[Available records Boundary: Start]
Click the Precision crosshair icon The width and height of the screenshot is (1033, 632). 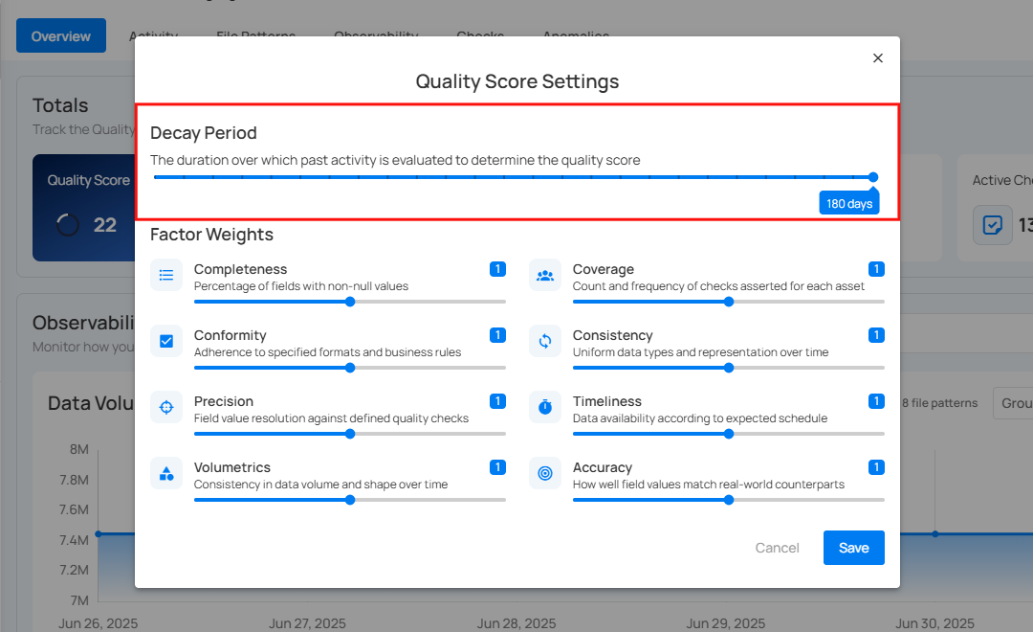click(x=166, y=407)
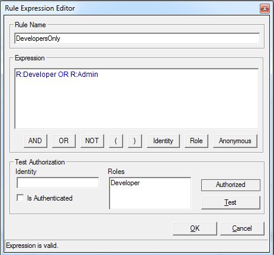274x255 pixels.
Task: Insert a Role token
Action: [x=196, y=141]
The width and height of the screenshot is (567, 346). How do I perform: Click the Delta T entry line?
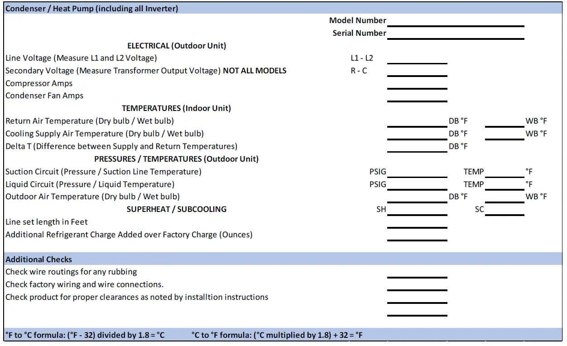pyautogui.click(x=417, y=151)
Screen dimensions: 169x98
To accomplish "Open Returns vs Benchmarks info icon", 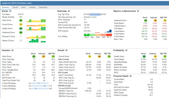I will [138, 11].
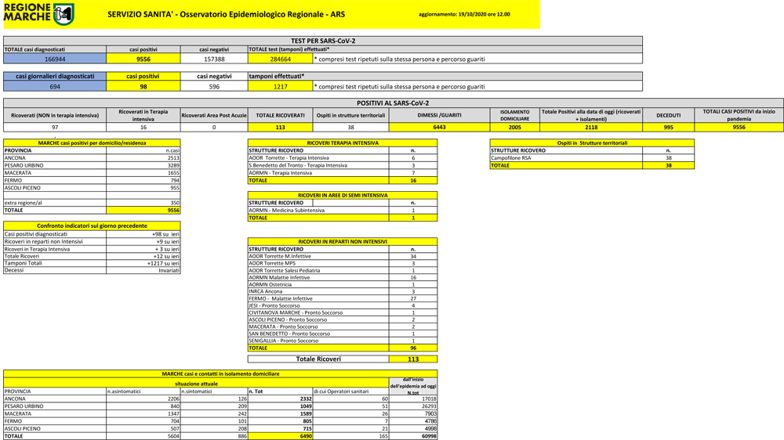Click AORMN - Medicina Subintensiva entry
The height and width of the screenshot is (440, 784).
coord(286,210)
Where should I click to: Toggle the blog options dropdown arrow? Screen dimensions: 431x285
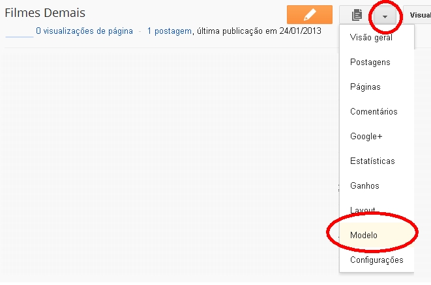click(x=385, y=14)
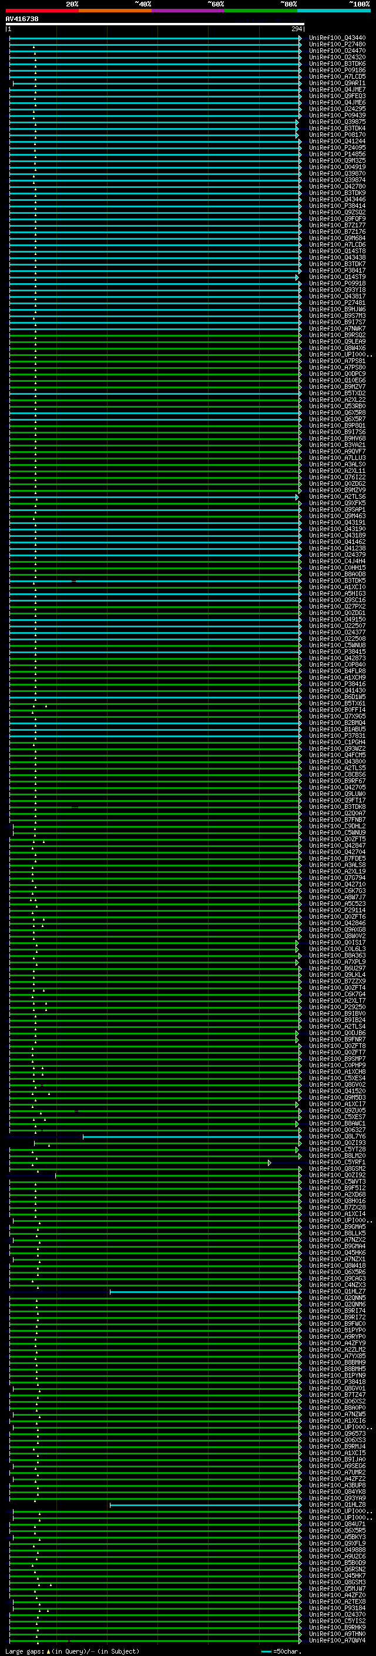Select the UniRef100_P24095 hit label
Image resolution: width=376 pixels, height=1656 pixels.
pos(337,148)
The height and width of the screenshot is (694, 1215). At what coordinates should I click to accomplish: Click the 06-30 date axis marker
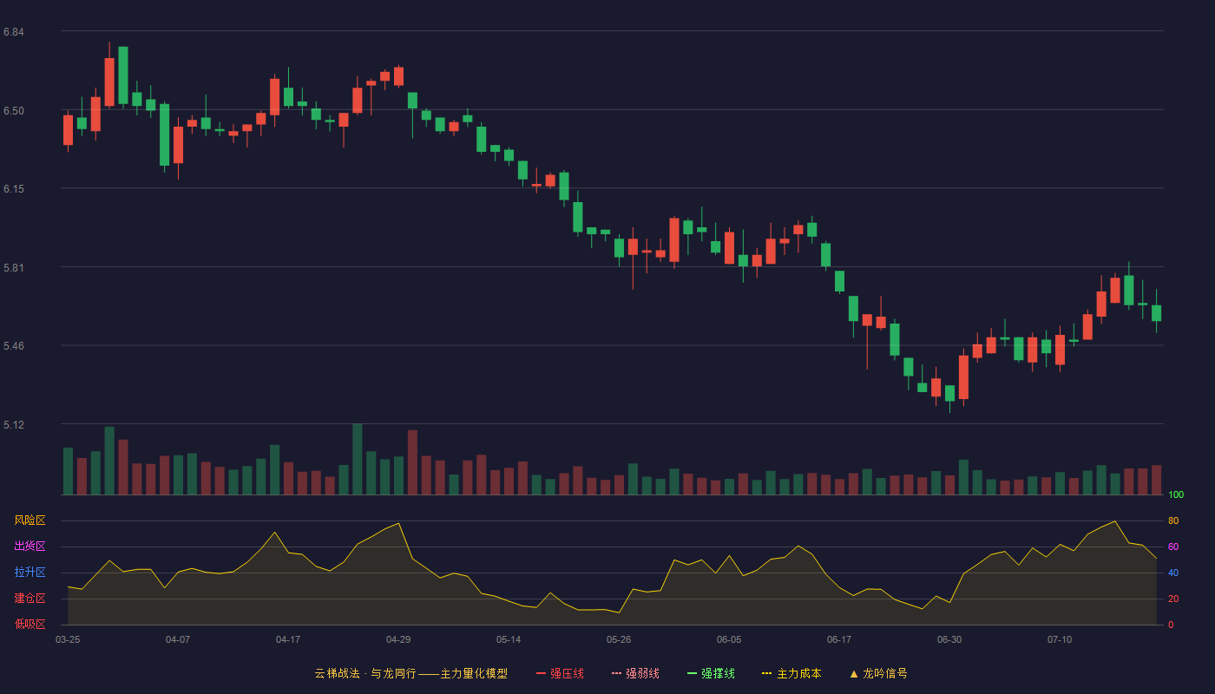coord(949,639)
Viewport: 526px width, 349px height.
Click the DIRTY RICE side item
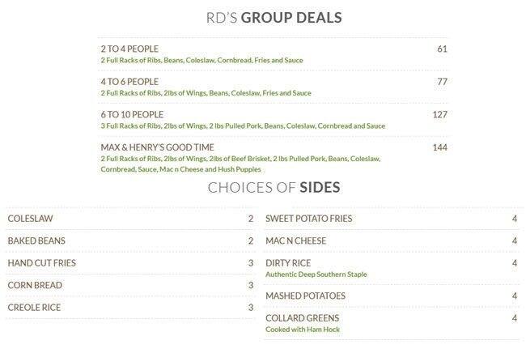point(288,263)
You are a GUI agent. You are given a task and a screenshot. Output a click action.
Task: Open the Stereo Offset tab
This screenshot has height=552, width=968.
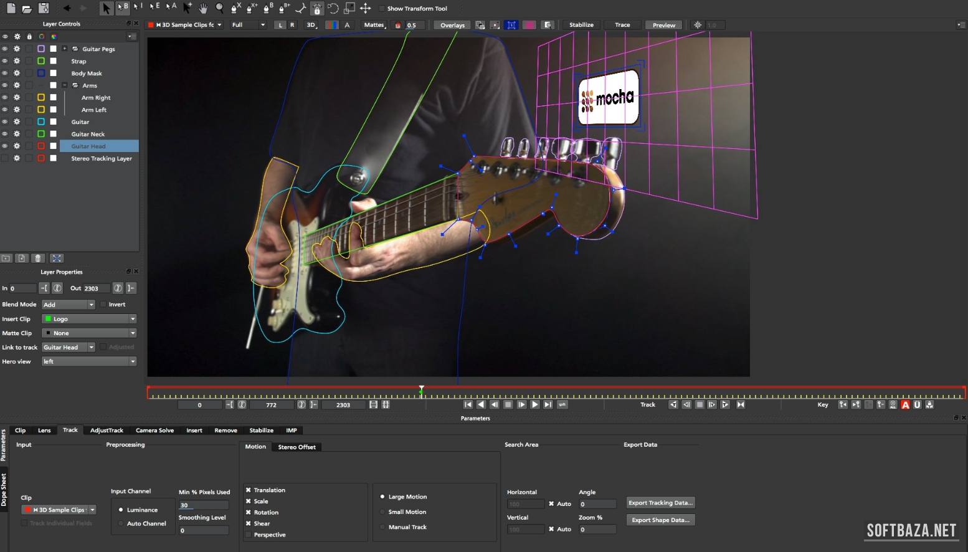click(x=297, y=447)
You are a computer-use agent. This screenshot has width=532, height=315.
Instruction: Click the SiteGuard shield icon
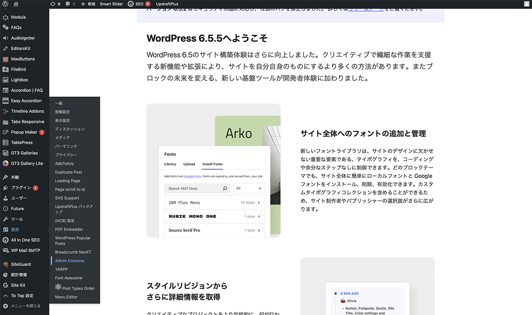5,264
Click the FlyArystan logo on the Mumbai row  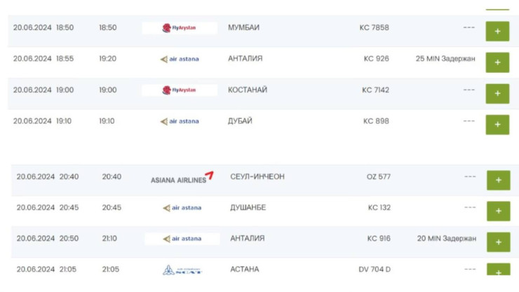(180, 28)
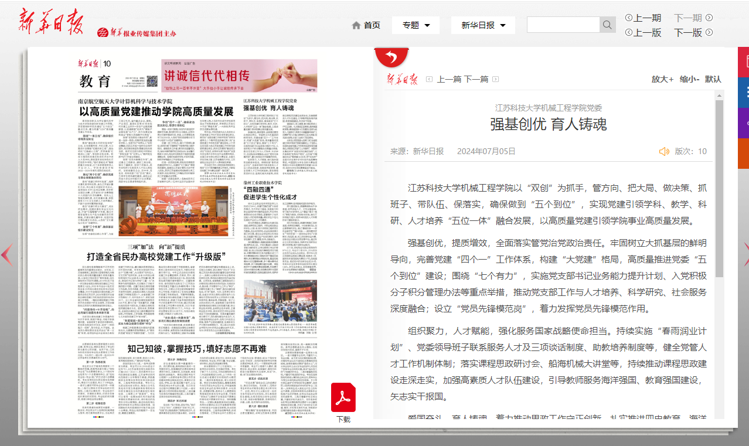Go to 首页 home link
The height and width of the screenshot is (446, 749).
click(x=366, y=25)
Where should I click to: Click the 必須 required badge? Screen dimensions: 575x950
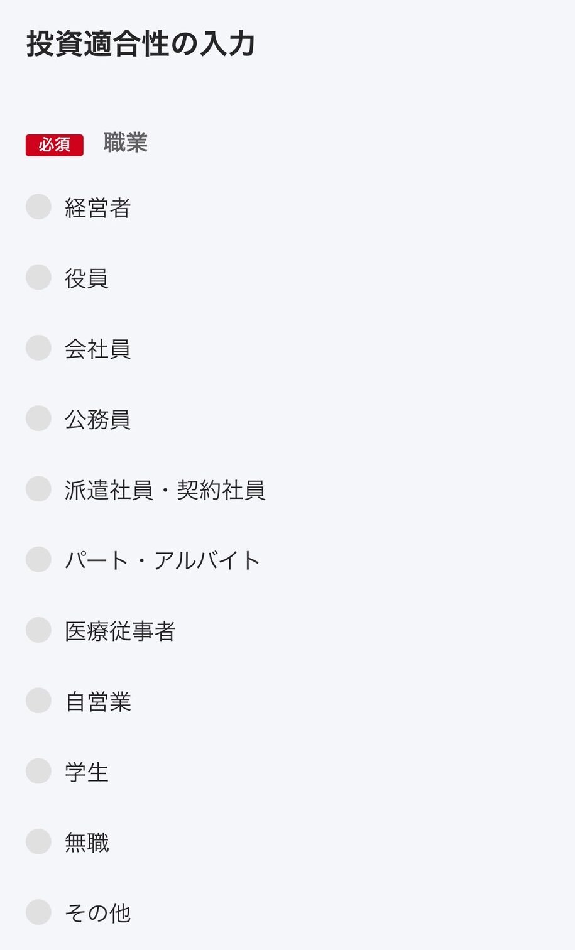(x=55, y=145)
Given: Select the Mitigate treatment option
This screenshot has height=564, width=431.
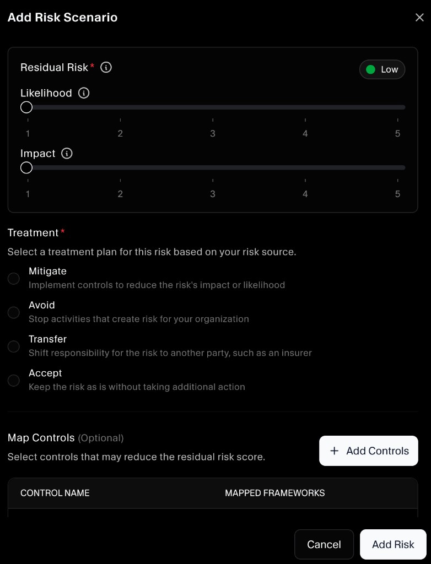Looking at the screenshot, I should 14,279.
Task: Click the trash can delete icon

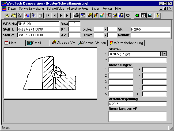Action: click(x=40, y=16)
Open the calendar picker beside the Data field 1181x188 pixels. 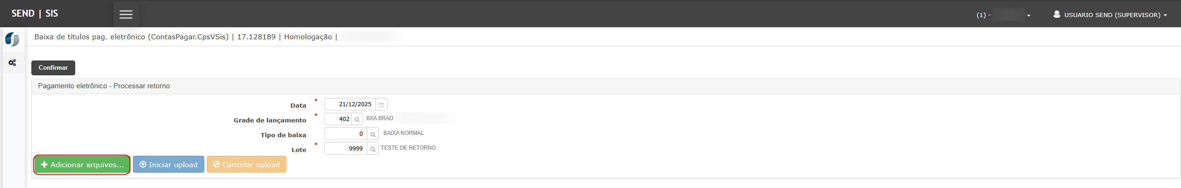pos(381,105)
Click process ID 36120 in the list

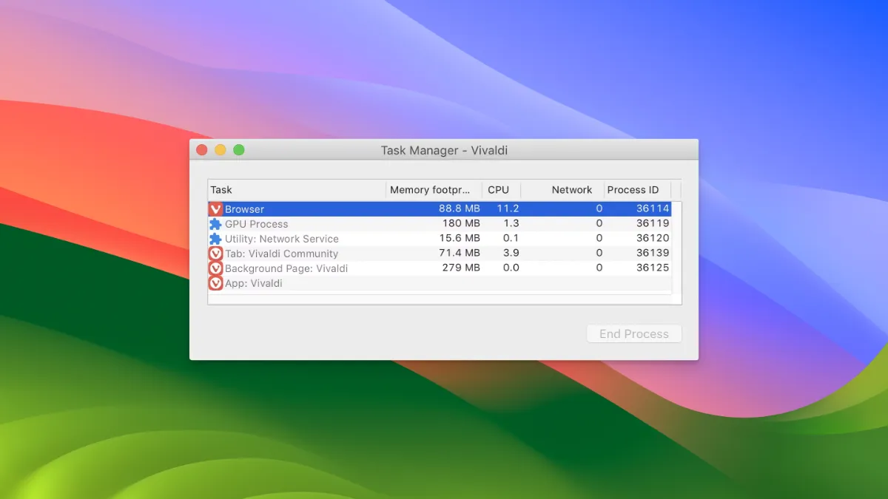coord(652,238)
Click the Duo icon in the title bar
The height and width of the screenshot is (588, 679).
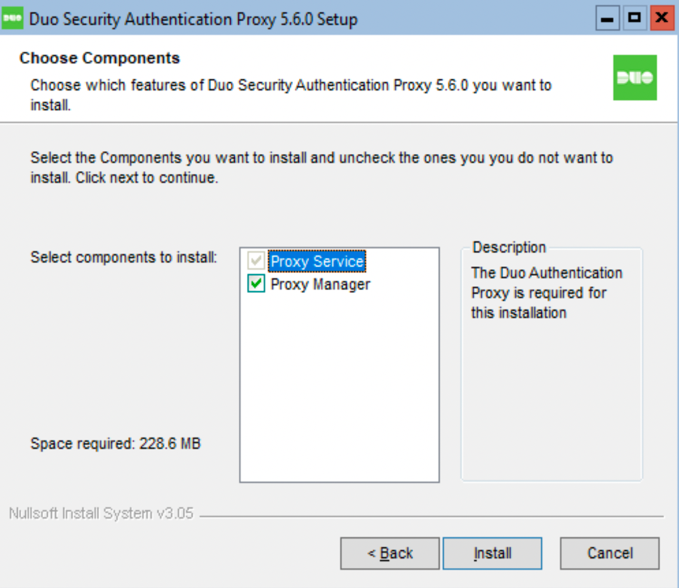point(12,17)
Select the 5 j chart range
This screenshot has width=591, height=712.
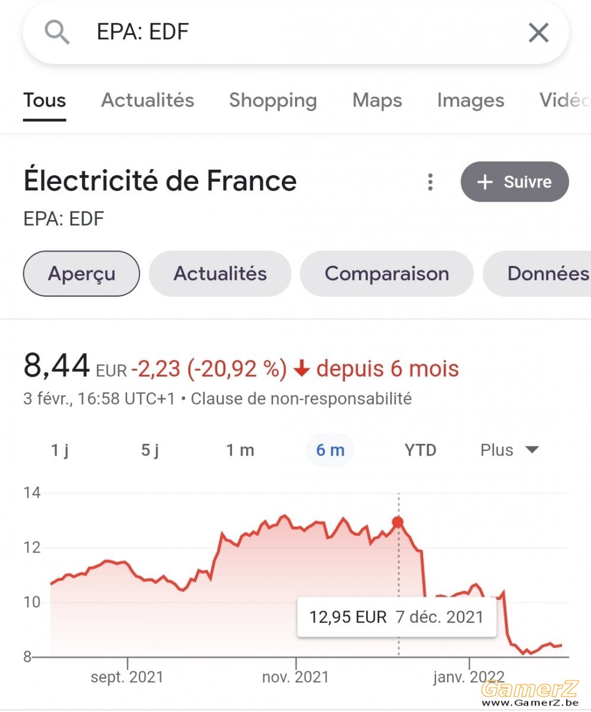150,450
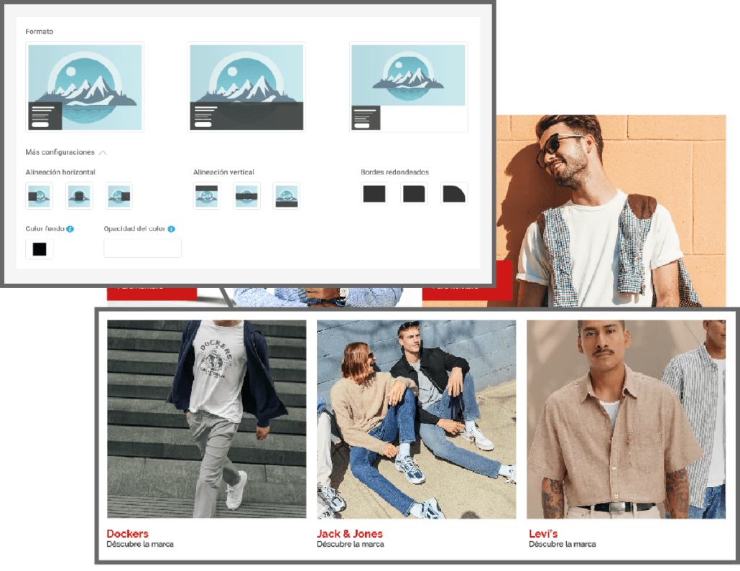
[Available records Boundary: End]
**Assignment**
Among the lines above, list those that contain the word "agent".

**Answer to this problem**
You are a GUI agent. You are given a task and a screenshot. Output a click action.
You are a computer-use agent. This screenshot has width=532, height=315.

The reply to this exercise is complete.